「城陽」の食材を使ったイタリアン 「イル・フィーコ」

外観

「il fico」の外観

京都から奈良へは近鉄特急で約40分。二つの古都は、かように身近に結ばれていますが、今回は地理的にちょうどその中間に位置し、ベッドタウンでありながら農地も多く残る京都府城陽市で、2010年7月の開店以来、着実に評判を高めつつあるイタリア料理店をご紹介しましょう。

近鉄「寺田駅」から豪壮な農家建築群に目を奪われながら東へ歩いていると、大きなイタリア国旗を掲げた店が現れます。向かって左側が今回ご紹介する「リストランテ イル フィーコ(ristorante il fico)」、右側が2013年2月に併設された「ピッツェリア イル フィーコ」です。

イルフィーコ(il fico)とはイタリア語で「いちじく」。京都市場では90%のシェアを誇る、城陽きっての名産品を店名にされているのです。シェフの地元愛の強さが伝わるネーミングですね。

シェフは生まれも育ちも城陽という、「まっちゃん」こと松本真さん。

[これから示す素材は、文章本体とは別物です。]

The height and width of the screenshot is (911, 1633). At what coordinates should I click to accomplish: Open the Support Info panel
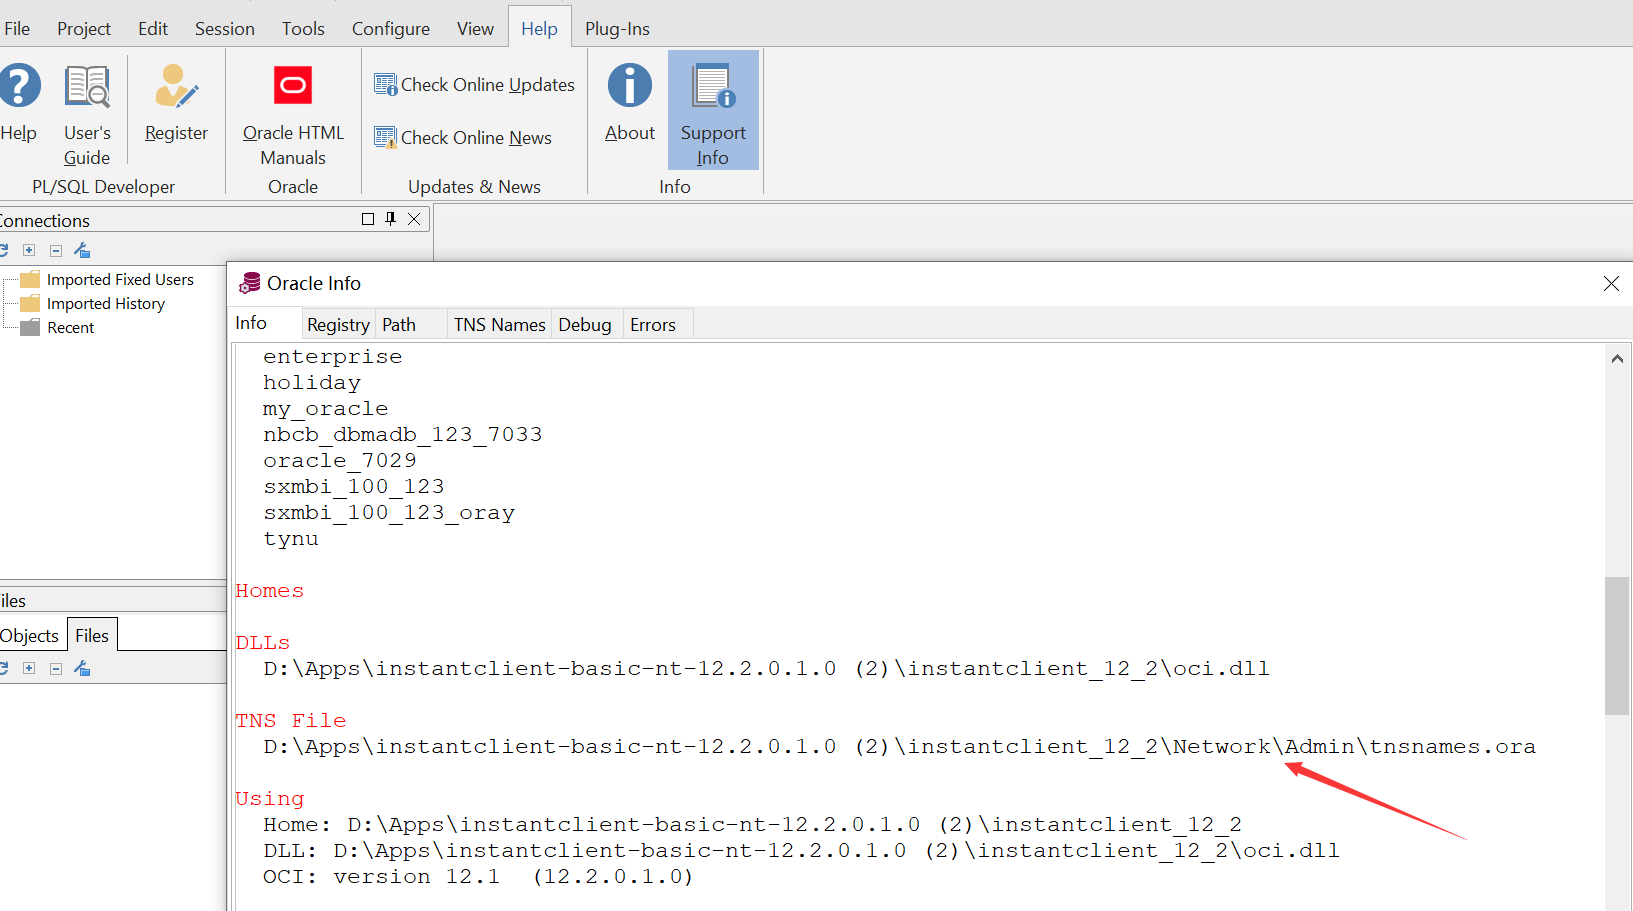click(712, 110)
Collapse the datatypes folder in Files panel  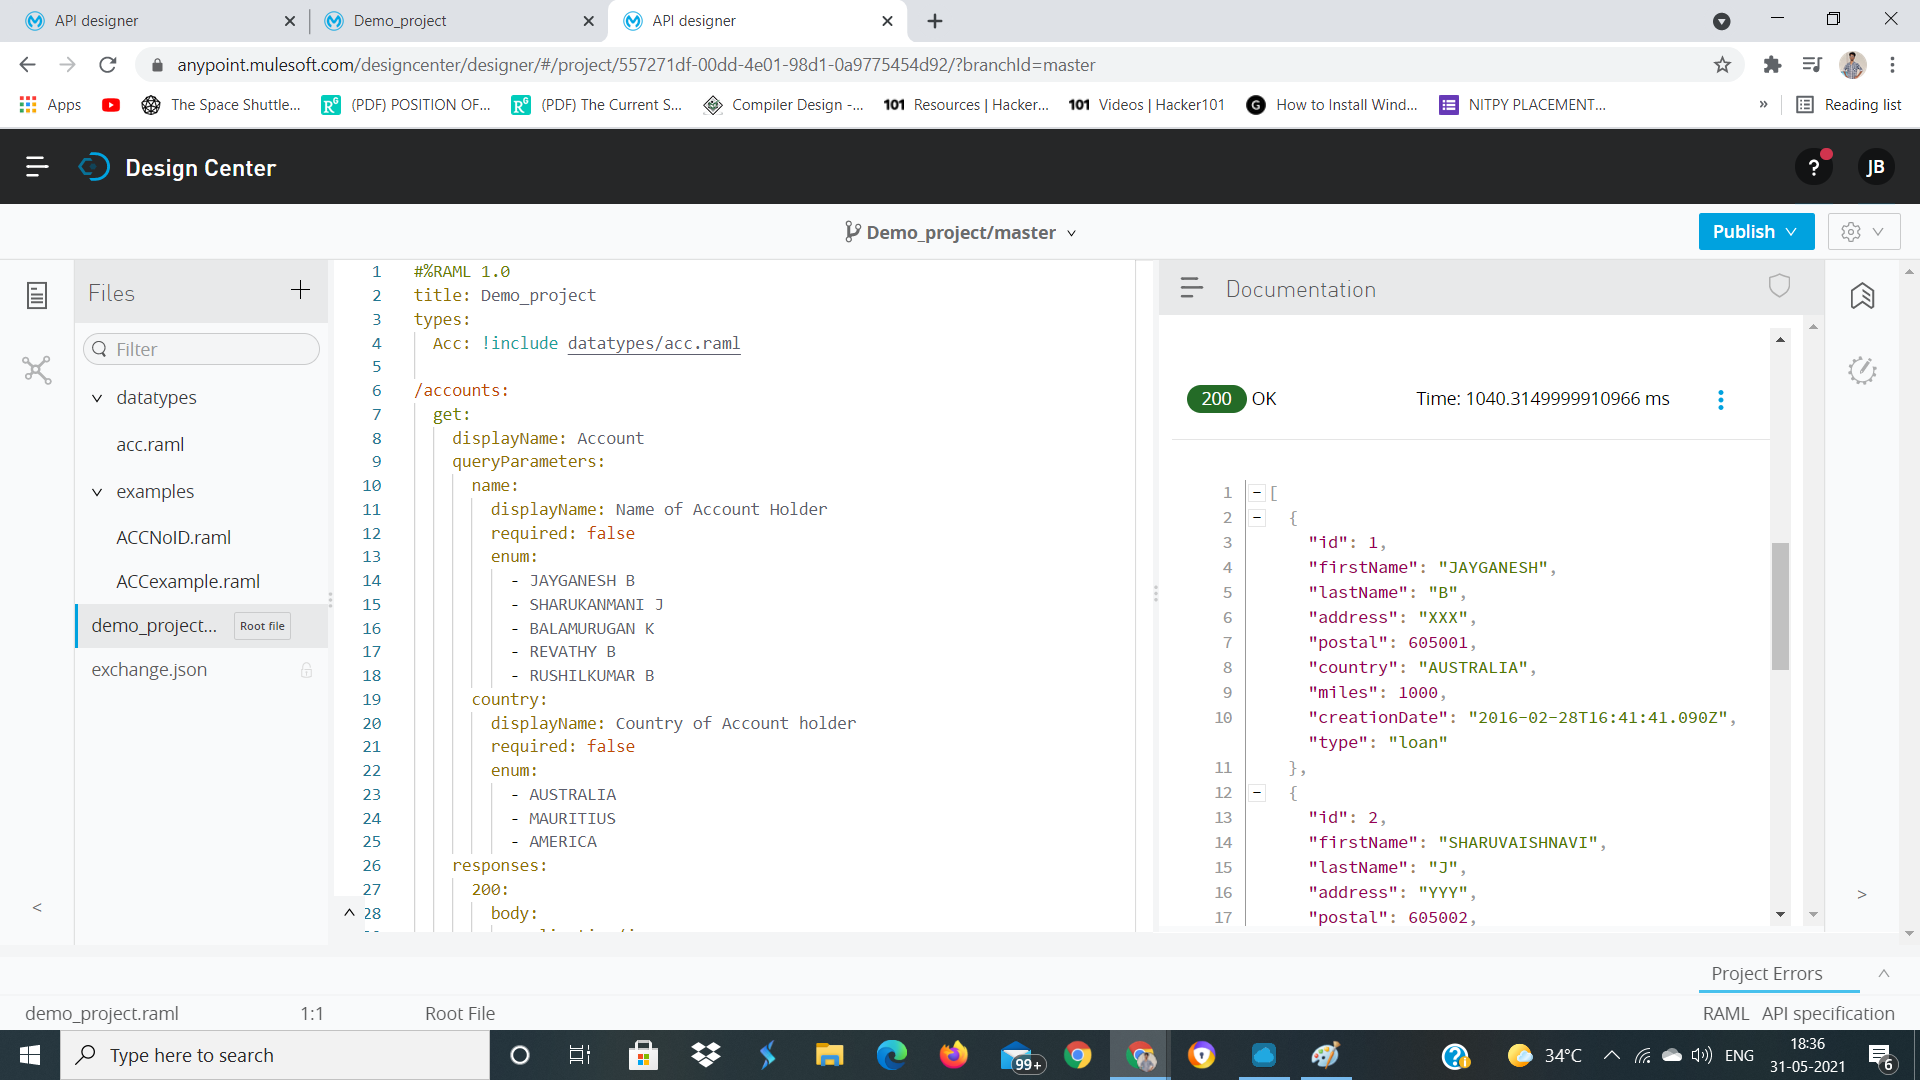tap(97, 398)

多くのシェフが巣立った祇園の有名店でシェフとして腕を揮われていましたが、2010年に地元に戻られて、イルフィーコを開店されたのです。

内装

木の温もりが感じられる店内

大き過ぎず小さ過ぎない店内は松本シェフの目が行き届くのにちょうどよいキャパシティ(カウンター6席とテーブル席4席×2)。オープンキッチンの前の無垢の木のカウンターやテーブル、そしてクローゼットもミディアム・ブラウンで統一され、白い塗り壁に映えて素朴で温かい雰囲気を醸し出しています。